▶ _SET TASKS_
(1) List every statement that the writer of the passage quotes as something they said earlier. Do not include repeats.
(2) Rewrite the listing from the line with "542x400 pixels." up to and including the line with "[x=664, y=372]", replacing "Viewport" with "Window" and changing nothing else. Return only those lines.

▶ _SELECTED TEXT_
◇ ◇ ◇ ◇ ◇

Funny how in my first line I said "I need some release" in another line I said "I would like TOMA to go away, if that's what it is", and yet I also said "I would really like some insight into what these universal signs are about ". Life never ceases to amaze me, ask and you shall receive, indeed. For that I feel so very appreciative, humbled, and blessed.

When I said "I think I'll give this a rest" that is exactly what I did. I followed through with my intentions, and so did life. :) Now that I came back, I see you all continued on, which is interesting and I thank you for caring.

Sooo- in no way do I feel I was curt nor disrespectful, it's too bad you do feel that way. Definitely wasn't "my" intention. Hence that further shows me there was an actual disconnect. I personally don't feel you nor I are to "blame" for the disconnect. Actually, I feel sometimes people will be on the same frequency and other times they wont. Simply because they each have their own path, experiences, lessons, and may be in a different space and time.

When I said "I am ready to listen" it didn't mean in a robotic or a trained dog sort of way. It didn't mean I would ignore my own intuition, not value my own feelings, nor ignore my own choices and goals, to reach the deeper truth I was looking for. No, "I am ready to listen" simply meant, I would do "my" best to "hear" you in an objective state, without becoming defensive nor taking anything said as a "personal attack". I
was willing to take into consideration each insight given. But that came with no guarantee the insights would help me reach my inner truth nor the answers I was looking for. There for it came with no guarantee I would take it on for myself as truth, if it wasn't for me.

◇ ◇ ◇ ◇ ◇

▶ _DATA SUPPLIED_
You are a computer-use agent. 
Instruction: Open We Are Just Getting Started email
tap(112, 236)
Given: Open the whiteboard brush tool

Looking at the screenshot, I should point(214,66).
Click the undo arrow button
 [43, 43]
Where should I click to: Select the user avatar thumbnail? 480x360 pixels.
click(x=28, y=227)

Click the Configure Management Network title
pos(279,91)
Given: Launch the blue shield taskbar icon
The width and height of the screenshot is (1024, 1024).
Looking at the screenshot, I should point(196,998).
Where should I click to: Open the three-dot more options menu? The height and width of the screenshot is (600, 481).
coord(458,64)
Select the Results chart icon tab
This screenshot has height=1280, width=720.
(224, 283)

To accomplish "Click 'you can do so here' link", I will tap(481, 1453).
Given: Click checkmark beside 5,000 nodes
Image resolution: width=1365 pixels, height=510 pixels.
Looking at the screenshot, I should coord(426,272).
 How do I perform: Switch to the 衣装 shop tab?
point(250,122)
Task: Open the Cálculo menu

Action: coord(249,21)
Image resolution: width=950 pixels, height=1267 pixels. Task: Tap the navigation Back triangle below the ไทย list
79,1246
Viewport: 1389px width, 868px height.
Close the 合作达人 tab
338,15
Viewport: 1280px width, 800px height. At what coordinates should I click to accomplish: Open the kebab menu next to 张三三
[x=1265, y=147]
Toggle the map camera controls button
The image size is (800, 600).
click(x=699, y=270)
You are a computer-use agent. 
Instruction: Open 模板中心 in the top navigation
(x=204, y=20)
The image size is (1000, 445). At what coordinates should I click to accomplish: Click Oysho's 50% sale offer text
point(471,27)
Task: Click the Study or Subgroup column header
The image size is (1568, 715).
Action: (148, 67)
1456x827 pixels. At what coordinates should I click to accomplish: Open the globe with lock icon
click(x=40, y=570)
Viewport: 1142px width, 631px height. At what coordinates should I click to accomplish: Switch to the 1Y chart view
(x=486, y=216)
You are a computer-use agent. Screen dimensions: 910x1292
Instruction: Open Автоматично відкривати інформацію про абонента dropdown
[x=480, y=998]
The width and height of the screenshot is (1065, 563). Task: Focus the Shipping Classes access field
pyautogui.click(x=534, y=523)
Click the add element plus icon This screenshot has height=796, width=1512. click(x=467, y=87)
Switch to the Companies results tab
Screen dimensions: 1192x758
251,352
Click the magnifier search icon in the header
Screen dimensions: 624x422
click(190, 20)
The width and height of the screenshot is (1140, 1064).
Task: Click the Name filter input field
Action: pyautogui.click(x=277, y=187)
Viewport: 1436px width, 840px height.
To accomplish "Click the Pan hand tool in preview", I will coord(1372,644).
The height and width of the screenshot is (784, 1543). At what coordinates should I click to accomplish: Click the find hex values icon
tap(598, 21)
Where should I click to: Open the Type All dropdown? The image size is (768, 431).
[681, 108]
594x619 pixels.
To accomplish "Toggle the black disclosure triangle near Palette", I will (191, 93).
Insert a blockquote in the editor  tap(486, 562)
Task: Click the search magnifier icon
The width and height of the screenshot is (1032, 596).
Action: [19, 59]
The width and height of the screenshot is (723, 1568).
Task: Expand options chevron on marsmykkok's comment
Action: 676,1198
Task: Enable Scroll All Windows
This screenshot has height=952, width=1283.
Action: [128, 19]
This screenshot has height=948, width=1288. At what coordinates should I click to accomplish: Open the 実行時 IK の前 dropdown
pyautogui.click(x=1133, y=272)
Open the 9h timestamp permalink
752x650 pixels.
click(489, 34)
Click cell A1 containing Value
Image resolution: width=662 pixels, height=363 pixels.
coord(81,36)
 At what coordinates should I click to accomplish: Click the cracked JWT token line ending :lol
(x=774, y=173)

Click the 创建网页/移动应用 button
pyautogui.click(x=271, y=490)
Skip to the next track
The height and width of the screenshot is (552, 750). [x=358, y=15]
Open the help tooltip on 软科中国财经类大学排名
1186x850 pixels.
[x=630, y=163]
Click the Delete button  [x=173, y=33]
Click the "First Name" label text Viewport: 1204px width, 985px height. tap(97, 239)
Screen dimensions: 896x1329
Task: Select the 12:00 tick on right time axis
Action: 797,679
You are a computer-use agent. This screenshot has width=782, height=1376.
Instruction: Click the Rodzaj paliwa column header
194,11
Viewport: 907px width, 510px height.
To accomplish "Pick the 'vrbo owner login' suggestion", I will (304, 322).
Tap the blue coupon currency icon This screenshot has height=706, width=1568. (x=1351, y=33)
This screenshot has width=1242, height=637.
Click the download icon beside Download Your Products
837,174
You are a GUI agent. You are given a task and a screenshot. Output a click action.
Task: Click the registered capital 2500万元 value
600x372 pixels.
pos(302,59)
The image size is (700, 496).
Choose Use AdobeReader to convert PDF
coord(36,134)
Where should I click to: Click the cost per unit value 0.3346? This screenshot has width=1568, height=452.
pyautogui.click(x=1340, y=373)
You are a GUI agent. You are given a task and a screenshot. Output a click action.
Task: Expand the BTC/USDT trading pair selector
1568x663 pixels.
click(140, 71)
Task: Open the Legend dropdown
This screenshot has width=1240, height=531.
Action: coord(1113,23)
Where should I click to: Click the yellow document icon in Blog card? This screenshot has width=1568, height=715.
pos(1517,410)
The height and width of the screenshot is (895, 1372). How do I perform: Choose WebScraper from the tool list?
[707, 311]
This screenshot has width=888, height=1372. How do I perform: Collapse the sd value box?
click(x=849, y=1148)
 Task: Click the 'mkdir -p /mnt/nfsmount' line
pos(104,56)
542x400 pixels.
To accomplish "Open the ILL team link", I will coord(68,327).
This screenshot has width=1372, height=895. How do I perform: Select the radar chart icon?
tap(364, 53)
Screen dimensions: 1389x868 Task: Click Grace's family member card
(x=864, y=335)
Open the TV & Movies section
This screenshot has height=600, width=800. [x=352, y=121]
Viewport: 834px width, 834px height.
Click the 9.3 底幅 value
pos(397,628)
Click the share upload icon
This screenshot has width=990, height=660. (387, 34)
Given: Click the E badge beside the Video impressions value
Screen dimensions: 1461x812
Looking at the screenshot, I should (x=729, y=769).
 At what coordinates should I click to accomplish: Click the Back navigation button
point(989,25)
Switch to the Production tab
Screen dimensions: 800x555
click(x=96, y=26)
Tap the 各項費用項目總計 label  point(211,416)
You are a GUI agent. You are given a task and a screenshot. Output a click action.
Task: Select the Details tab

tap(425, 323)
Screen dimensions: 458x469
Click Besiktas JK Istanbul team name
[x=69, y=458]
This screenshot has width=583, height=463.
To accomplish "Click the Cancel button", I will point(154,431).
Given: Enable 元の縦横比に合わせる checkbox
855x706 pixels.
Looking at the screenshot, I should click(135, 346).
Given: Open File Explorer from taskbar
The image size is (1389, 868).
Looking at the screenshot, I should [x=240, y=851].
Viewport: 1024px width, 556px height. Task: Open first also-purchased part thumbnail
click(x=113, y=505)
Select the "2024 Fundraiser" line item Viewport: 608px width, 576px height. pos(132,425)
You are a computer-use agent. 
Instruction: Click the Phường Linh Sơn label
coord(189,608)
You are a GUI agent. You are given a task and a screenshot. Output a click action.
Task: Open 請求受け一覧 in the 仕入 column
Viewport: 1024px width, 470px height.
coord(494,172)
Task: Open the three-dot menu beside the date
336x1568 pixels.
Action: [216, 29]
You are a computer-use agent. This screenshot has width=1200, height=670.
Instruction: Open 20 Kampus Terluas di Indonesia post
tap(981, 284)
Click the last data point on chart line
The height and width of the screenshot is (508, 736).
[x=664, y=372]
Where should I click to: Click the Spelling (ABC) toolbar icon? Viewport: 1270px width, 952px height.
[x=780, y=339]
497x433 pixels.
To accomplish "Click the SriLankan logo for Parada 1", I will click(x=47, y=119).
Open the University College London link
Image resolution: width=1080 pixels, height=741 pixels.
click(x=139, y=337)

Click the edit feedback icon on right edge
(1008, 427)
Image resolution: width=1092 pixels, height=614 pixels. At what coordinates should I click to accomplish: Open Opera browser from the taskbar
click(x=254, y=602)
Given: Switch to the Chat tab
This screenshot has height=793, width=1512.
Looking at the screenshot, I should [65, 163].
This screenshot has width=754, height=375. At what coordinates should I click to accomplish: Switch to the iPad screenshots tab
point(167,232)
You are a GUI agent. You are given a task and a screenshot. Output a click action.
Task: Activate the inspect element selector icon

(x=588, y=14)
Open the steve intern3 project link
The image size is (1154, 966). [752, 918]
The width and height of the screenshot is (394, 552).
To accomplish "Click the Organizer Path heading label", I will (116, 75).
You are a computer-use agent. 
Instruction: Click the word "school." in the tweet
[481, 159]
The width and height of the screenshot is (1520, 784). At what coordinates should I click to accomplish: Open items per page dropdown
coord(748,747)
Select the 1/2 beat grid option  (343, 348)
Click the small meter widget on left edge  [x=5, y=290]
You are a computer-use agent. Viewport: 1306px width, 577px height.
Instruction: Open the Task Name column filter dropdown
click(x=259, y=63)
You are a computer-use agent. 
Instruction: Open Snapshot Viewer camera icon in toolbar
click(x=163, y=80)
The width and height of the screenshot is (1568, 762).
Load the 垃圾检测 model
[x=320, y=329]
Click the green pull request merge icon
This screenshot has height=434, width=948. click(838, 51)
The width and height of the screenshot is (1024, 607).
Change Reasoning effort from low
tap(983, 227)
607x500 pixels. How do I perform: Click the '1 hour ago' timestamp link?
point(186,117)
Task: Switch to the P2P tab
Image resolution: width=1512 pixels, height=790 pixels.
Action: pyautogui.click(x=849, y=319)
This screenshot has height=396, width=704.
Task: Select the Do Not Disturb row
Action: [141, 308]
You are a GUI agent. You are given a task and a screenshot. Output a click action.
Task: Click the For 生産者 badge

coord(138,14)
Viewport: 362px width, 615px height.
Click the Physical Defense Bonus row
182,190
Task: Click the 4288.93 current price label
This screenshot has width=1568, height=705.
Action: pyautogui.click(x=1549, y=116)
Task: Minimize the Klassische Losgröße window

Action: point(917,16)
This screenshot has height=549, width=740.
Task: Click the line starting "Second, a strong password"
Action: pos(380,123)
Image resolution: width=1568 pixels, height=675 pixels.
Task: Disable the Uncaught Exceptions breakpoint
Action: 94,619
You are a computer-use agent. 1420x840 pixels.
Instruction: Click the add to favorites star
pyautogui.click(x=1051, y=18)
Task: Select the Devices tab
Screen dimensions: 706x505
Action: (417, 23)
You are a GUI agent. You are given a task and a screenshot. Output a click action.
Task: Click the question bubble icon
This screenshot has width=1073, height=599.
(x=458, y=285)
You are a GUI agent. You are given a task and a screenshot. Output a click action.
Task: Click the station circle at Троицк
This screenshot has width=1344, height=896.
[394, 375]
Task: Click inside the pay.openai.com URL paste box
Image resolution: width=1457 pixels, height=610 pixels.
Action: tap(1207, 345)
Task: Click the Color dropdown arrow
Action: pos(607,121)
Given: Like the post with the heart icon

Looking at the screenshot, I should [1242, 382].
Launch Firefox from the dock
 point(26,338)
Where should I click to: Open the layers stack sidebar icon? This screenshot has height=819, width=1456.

◇ ◇ ◇ ◇ ◇

▶ _LIST OF SOLUTIONS_
(1)
- "I need some release"
- "I would like TOMA to go away, if that's what it is"
- "I would really like some insight into what these universal signs are about"
- "I think I'll give this a rest"
- "I am ready to listen"

(2)
542x400 pixels.
To accomplish "Open the ILL team link", I will coord(68,327).
This screenshot has width=1372, height=895. How do I perform: Select the radar chart icon?
tap(364, 53)
Screen dimensions: 1389x868 Task: Click Grace's family member card
(x=864, y=335)
Open the TV & Movies section
This screenshot has height=600, width=800. [x=352, y=121]
Window: 834px width, 834px height.
Click the 9.3 底幅 value
pos(397,628)
Click the share upload icon
This screenshot has width=990, height=660. (387, 34)
Given: Click the E badge beside the Video impressions value
Screen dimensions: 1461x812
Looking at the screenshot, I should (x=729, y=769).
 At what coordinates should I click to accomplish: Click the Back navigation button
point(989,25)
Switch to the Production tab
Screen dimensions: 800x555
click(x=96, y=26)
Tap the 各項費用項目總計 label  point(211,416)
You are a GUI agent. You are given a task and a screenshot. Output a click action.
Task: Select the Details tab

tap(425, 323)
Screen dimensions: 458x469
Click Besiktas JK Istanbul team name
[x=69, y=458]
This screenshot has width=583, height=463.
To accomplish "Click the Cancel button", I will point(154,431).
Given: Enable 元の縦横比に合わせる checkbox
855x706 pixels.
Looking at the screenshot, I should click(135, 346).
Given: Open File Explorer from taskbar
The image size is (1389, 868).
Looking at the screenshot, I should [x=240, y=851].
Window: 1024px width, 556px height. Task: Open first also-purchased part thumbnail
click(x=113, y=505)
Select the "2024 Fundraiser" line item Window: 608px width, 576px height. pos(132,425)
You are a computer-use agent. 
Instruction: Click the Phường Linh Sơn label
coord(189,608)
You are a GUI agent. You are given a task and a screenshot. Output a click action.
Task: Open 請求受け一覧 in the 仕入 column
Window: 1024px width, 470px height.
coord(494,172)
Task: Open the three-dot menu beside the date
336x1568 pixels.
Action: [216, 29]
You are a computer-use agent. This screenshot has width=1200, height=670.
Instruction: Open 20 Kampus Terluas di Indonesia post
tap(981, 284)
Click the last data point on chart line
The height and width of the screenshot is (508, 736).
[x=664, y=372]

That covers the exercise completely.